And the memory of that friendship was the only thing keeping me from reaching across the table, yanking Charlie Marleski out of his chair, and slapping the crap out of him.

Ten years ago, Charlie and I went through the Michigan Police Academy together. We were both ex-army, with service time in the ’Stan, which made us older than our classmates in every sense. So we teamed up. We studied together, coached each other, shared dreams, drank brews, and laughed a lot. Charlie had my back, I had his.

We were good friends. For life, I thought.

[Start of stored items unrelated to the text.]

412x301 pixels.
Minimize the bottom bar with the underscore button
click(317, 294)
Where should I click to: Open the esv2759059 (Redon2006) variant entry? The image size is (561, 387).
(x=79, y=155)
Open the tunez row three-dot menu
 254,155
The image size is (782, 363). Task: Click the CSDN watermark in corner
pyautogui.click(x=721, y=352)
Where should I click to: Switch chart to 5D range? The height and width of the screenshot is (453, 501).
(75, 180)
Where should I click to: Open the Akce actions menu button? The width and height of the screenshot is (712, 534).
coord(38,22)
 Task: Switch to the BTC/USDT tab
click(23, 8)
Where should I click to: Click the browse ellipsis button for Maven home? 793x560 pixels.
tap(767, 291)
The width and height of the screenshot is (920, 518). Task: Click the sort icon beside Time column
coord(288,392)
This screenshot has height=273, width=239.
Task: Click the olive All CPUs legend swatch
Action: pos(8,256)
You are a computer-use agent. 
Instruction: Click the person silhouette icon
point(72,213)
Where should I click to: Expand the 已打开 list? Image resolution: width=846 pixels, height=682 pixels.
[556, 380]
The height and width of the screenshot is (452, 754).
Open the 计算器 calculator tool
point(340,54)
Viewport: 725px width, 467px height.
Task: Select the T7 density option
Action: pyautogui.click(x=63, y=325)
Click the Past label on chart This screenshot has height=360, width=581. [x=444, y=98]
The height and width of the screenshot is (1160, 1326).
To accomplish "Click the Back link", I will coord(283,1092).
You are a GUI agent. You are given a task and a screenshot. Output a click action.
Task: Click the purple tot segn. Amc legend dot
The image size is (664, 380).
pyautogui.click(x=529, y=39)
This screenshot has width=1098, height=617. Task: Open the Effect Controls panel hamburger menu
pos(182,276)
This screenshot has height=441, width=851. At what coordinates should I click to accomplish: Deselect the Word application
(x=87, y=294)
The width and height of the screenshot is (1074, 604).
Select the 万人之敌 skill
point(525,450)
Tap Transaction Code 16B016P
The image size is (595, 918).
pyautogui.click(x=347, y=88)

But our careers veered onto different paths. I worked Detroit, then found a home with the Major Crimes unit on Michigan’s north shore. Charlie went undercover with FANG, the Flint Area Narcotics Group, then bounced to Jackson, then Pontiac, finally back to Ann Arbor, home of U of M and the academy. For Charlie, every bounce was a step down.

So, when the academy asked me to fill in at a seminar the week before Christmas, I gave Charlie a call. Thought it’d be a great chance to hook up with an old friend, have dinner, spend some quality time.

Wrong. Wrong. Wrong.

Charlie showed up at my four o’clock lecture totally trashed. Sat in the front row, making off-color wisecracks all the way through my talk. Nobody was laughing, least of all me. Charlie was too bombed to notice. It had been a few years since I’d seen him, and the interval hadn’t been kind.

He’d always been big, ham-handed, country as a razorback hog, with the same disposition. But in a scrap, he was a guy you’d want on your side.

Now he was paunchy, with a boozer’s red-apple flush, needed a shave, didn’t look like he could run around a block.

And as I grimly soldiered on through my presentation, it occurred to me that over the years, Charlie had been loaded every time I saw him. Well, why not?  When two old buds hook up, it’s only natural to party down for auld lang syne, right? And we did.

This time was different. To be this blitzed in the afternoon, Charlie must have been drinking all day. While he was on the job. Sweet Jesus, no wonder his career was ski-jumping off a cliff.

He used to  be good-time Charlie. Now, he was just another sloppy, drunken loudmouth. Still, we’d been friends once. And you don’t give up on friends.

I hoped we could talk it out over dinner. Maybe I could get through to him, turn him around somehow. Lead him back to the light.

Not a chance. By the time we met up at Snarky’s Pub in downtown Ann Arbor, Charlie was wobbling when he walked, slurring his words, making crude passes at our waitress. There was no talking to him in the shape he was in. My God, what the hell had happened to him? 

And what the hell happened to our favorite pub?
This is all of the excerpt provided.